Extrem hohe Arbeitsspeicher-/ RAM-Auslastung bei Windows 10/ 8.x/ 7 - ComputerBase Forum

Und falls es ein Hardware-Problem ist .... immer schön die Hardware nennen. Nicht das uns bei manchen Kombinationen sofort was zu einfällt^^
Is ja nicht so als würden wir (fast) immer nach der Hardware fragen


----------



## delobre (28. Juni 2017)

RAM: 2x8GB DDR3 Hyperx 1800Mhz (genaue Bezeichnung weiß ich nicht)
Mainboard: Asus Z97-K
Windows 10 Pro

Im Anhang nochmal ein Bild (Opera geschlossen)

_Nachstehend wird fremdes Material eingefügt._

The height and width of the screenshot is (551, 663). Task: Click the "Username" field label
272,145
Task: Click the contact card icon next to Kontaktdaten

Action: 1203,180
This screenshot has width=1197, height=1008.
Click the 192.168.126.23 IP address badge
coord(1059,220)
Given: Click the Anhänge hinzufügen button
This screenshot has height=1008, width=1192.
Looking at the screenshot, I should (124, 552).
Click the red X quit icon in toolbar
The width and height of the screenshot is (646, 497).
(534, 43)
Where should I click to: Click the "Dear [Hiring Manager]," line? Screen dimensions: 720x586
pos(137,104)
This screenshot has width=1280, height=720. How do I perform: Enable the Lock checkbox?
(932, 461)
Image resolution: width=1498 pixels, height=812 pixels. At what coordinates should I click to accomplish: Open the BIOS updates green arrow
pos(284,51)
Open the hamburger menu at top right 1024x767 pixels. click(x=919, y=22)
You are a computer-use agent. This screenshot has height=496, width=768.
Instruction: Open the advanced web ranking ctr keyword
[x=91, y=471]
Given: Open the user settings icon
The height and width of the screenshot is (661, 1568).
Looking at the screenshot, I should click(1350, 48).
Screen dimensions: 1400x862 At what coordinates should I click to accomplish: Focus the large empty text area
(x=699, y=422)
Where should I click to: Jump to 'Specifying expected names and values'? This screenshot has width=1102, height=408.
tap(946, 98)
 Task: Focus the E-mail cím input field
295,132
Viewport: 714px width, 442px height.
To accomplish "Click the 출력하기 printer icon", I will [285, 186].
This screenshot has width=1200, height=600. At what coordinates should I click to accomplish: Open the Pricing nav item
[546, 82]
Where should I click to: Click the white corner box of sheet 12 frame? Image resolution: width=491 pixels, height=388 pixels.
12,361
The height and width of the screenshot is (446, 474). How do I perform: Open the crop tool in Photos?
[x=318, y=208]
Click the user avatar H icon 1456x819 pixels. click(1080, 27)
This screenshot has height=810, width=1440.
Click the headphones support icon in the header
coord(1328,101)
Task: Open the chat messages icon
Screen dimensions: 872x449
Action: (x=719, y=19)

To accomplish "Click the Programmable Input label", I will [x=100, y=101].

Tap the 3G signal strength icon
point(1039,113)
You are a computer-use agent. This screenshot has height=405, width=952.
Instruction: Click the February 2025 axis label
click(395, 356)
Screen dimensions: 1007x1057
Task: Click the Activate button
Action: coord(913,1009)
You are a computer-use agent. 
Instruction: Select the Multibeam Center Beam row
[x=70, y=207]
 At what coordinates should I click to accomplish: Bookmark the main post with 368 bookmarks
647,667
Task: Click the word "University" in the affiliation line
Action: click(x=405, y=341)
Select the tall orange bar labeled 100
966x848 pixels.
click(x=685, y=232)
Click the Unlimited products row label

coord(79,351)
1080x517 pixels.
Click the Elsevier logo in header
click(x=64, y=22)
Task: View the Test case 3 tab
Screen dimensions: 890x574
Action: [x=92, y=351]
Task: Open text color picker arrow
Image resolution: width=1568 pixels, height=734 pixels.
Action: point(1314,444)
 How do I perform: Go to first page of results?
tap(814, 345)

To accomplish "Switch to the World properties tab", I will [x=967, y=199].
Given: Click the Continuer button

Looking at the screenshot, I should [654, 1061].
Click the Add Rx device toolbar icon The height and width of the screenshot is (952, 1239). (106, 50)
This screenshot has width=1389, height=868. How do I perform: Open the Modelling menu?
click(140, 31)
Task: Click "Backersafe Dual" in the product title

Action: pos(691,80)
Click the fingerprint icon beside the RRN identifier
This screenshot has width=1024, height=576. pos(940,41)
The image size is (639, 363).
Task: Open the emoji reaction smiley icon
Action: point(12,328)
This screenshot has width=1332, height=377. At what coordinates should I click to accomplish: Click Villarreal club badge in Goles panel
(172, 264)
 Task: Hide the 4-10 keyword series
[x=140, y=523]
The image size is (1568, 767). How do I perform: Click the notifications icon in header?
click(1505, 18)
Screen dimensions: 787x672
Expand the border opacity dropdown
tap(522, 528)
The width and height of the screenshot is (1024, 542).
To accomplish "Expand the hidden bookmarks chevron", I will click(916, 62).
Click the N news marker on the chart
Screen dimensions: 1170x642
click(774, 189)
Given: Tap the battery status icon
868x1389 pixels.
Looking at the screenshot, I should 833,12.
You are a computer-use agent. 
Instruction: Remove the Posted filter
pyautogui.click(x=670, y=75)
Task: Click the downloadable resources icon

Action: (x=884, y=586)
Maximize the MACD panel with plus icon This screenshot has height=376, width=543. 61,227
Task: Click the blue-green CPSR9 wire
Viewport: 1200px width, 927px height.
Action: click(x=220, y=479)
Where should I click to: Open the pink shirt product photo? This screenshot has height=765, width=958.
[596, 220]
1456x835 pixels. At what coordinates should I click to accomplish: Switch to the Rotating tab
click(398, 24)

Edit: Laut RAMMap verbraucht mein PC insgesamt 3,5GB RAM, laut Taskmanager 7,9GB


----------



## Gast20180430 (28. Juni 2017)

poste bitte mal einen Screen von dem Ressorcenmonitor - Registerkarte Arbeitsspeicher


----------



## delobre (28. Juni 2017)

Siehe Anhang


----------



## Gast20180430 (28. Juni 2017)

ok, aber Opera ist doch noch immer offen ... mach das mal richtig zu


----------



## delobre (28. Juni 2017)

Sorry, mein Fehler.


----------



## Schnuetz1 (29. Juni 2017)

Hatte ich letztens auch, mit einem Update des Grafikkarten-Treibers hatte es sich erledigt.

Probiere das mal aus, vielleicht hilft es.


----------